Largely, the topic of utopia rose to prominence after Thomas More (1477–1535) coined it from Ancient Greek οὐ (ou, not, no) and τόπος (tópos, place, region) (Aslan 2020:145). In this novel, Thomas More envisions a complex interconnected community on a fictional island, united by a shared culture and way of life. Most scholars share the view that Thomas More encountered the notion of utopian society when attempting to describe the chaos of world politics, particularly European politics as per his focus (Aslan 2020:144–153). Subsequently, Thomas More expresses the wish that England should, to some extent, achieve a utopian society, although he never believed that such a dream could be realised within a conceivable generation. Thomas More’s utopia becomes clearer when analysed by the American historian Jack H. Hexter (1910–1996), who uses the fictitious figure Raphael Hythloday to describe how he discovered the island of Utopia and its inhabitants during his travels (Brandshaw 1981:2; Steintrager 1969:357–372). In short, the idea of utopia as presented by Plato and Thomas More is about a perfect and just society in which everything is done equally for the good of each member of the society. What is further underscored in this idea is that every community, be it religious or secular, has some alternative model of salvation informed by utopian desires. Seligman (1988) puts it in simple terms: ‘all societies contain some image or vision of their own perfection – of life, both individual and collective, free of the burdens of history and death’ (Seligman 1988:13). Similarly, Christian soteriological teachings, activities and mission are accompanied and shaped by utopian community longings. At the centre of this longing is nothing other than the theme of the kingdom of God. In other words, in search of the missio Dei’s ultimate goal, the journey itself is steeped in utopian aspirations.

**Activity 1**
List every author the passage on utopia cites with a year of publication, giving each surname with its year.
**Activity 2**
Extend the passage on utopia above with a few sentences that start after its final sentence.

**Supplied data**
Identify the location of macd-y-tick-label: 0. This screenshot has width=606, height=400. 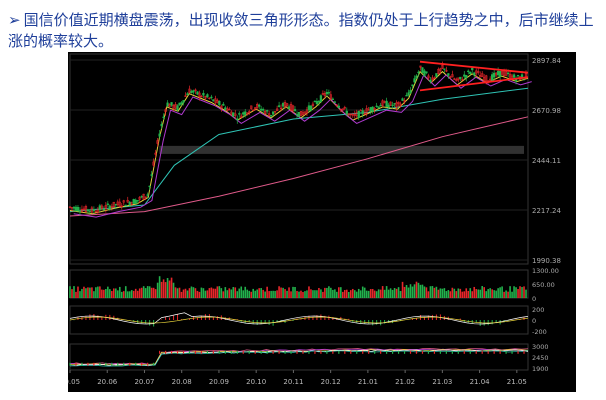
(534, 321).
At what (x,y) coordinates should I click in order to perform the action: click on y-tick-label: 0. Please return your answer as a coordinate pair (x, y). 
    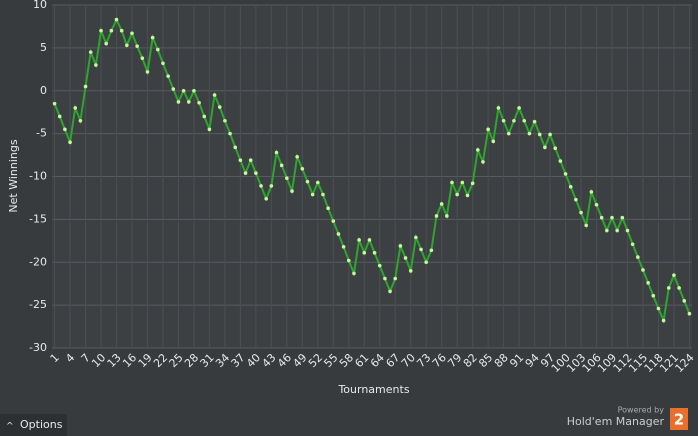
    Looking at the image, I should click on (44, 90).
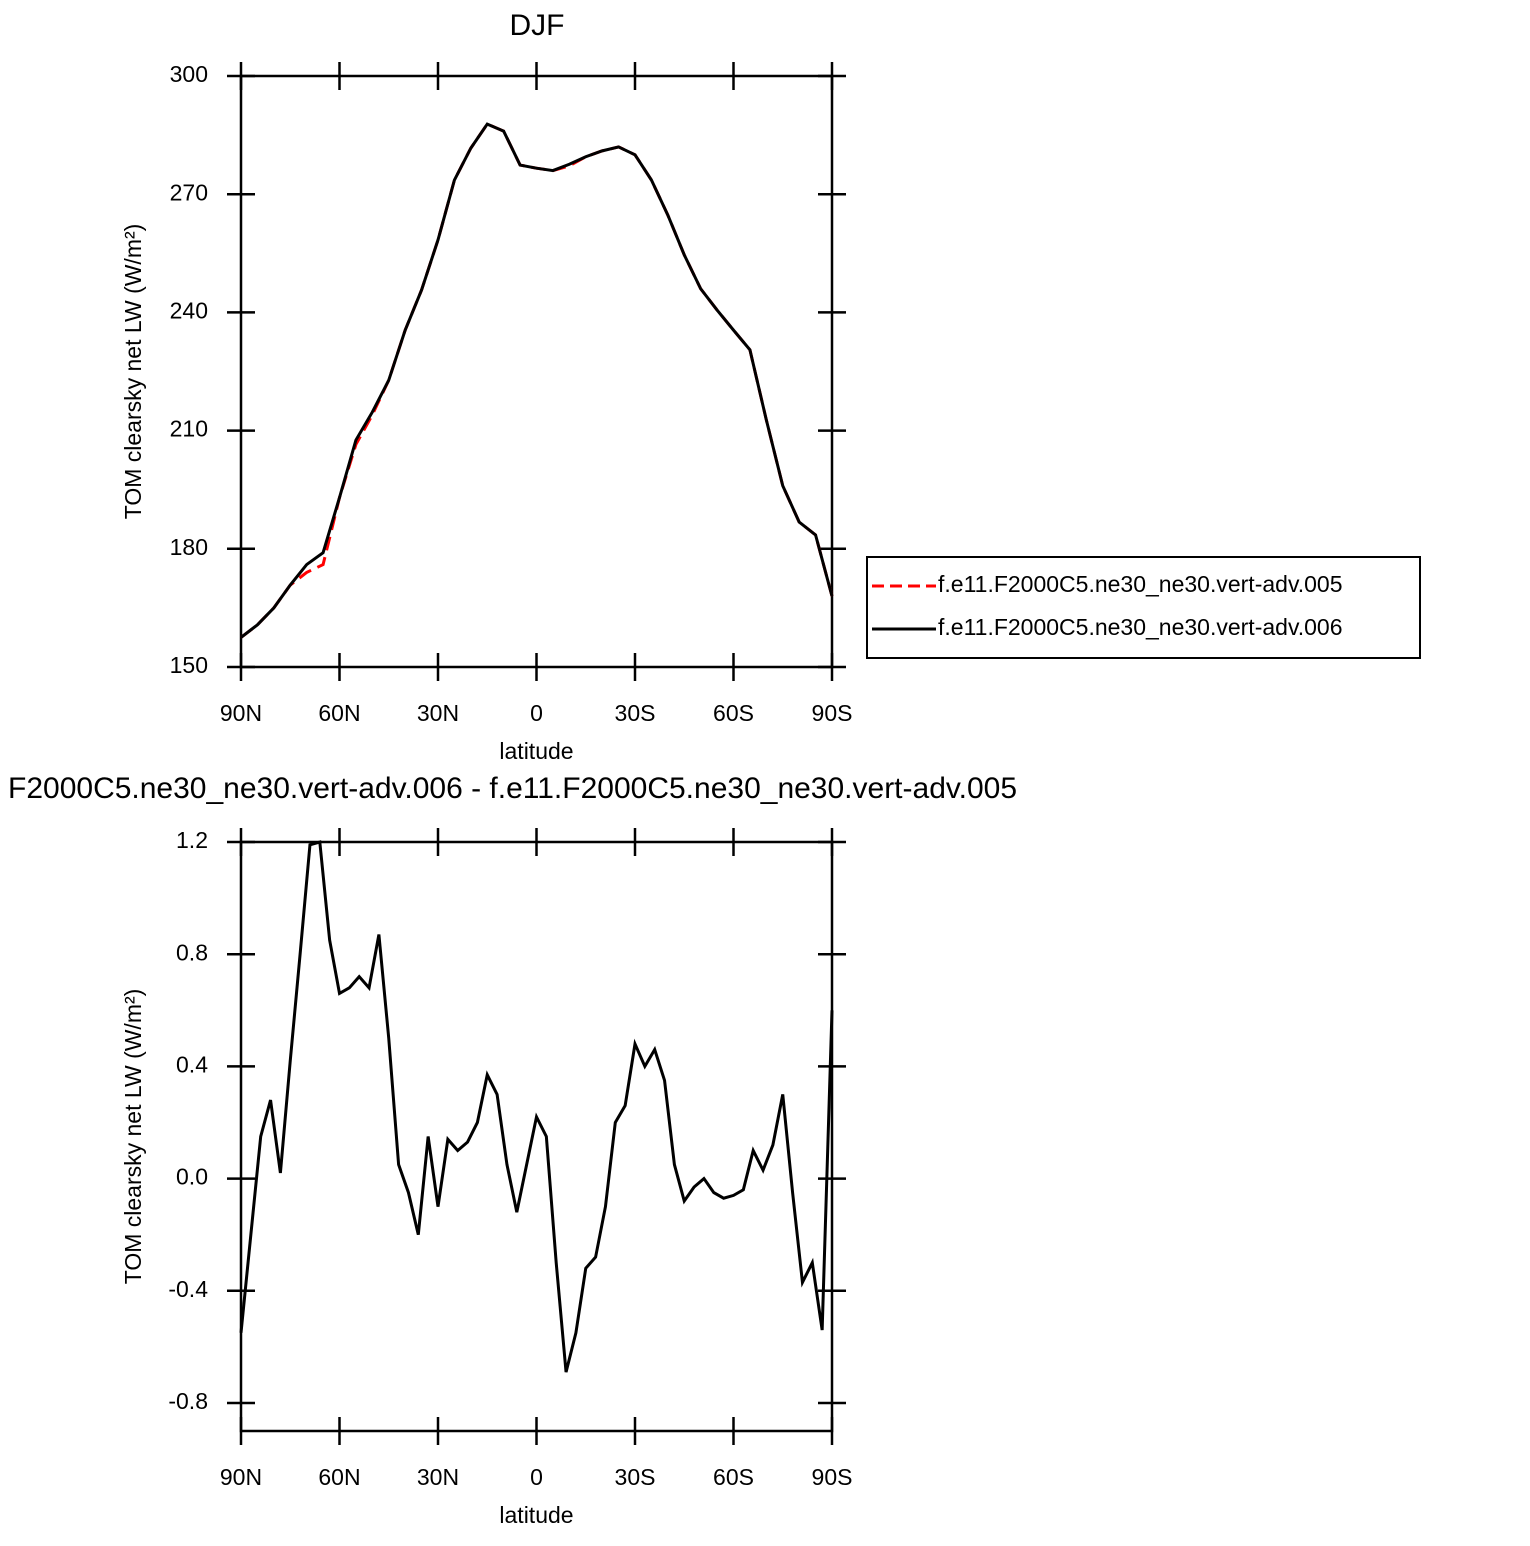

**Answer box 1**
Aslan (2020), Brandshaw (1981), Steintrager (1969), Seligman (1988)

**Answer box 2**
During the study of the missio politica, the missiologist does not take the idea of utopia at face value but does whatever is necessary to introduce the idea of how to create a just society consistent with the ultimate goal of the missio Dei. In the same vein, Saayman (1991) states:

[T]he mission politica has everything to do with that eternal reality which Christians call salvation. Furthermore, this choice for the other, this striving for justice, is related especially to the humanising aim of mission, because it means striving to be a specific kind of person within a just and human society. (p. 13)

In other words, while secular politics seeks to abandon the ideal of utopia as encompassed by the Kingdom of God in favour of the material gains, missio politica seeks to systematically bring back into contemporary reality the ideal inspired by the missio Dei. In such a respect, utopia can be equated to what Bosch (2011) calls ‘a tension free state of bliss’, wherein such a state refers back to the lost paradise for which salvation is needed (Bosch 2011:511). Missio politica engages the political concepts strategically in the mission to point or carry society beyond the current political despair and futility by constantly reminding it of the ideal world as intended by missio Dei.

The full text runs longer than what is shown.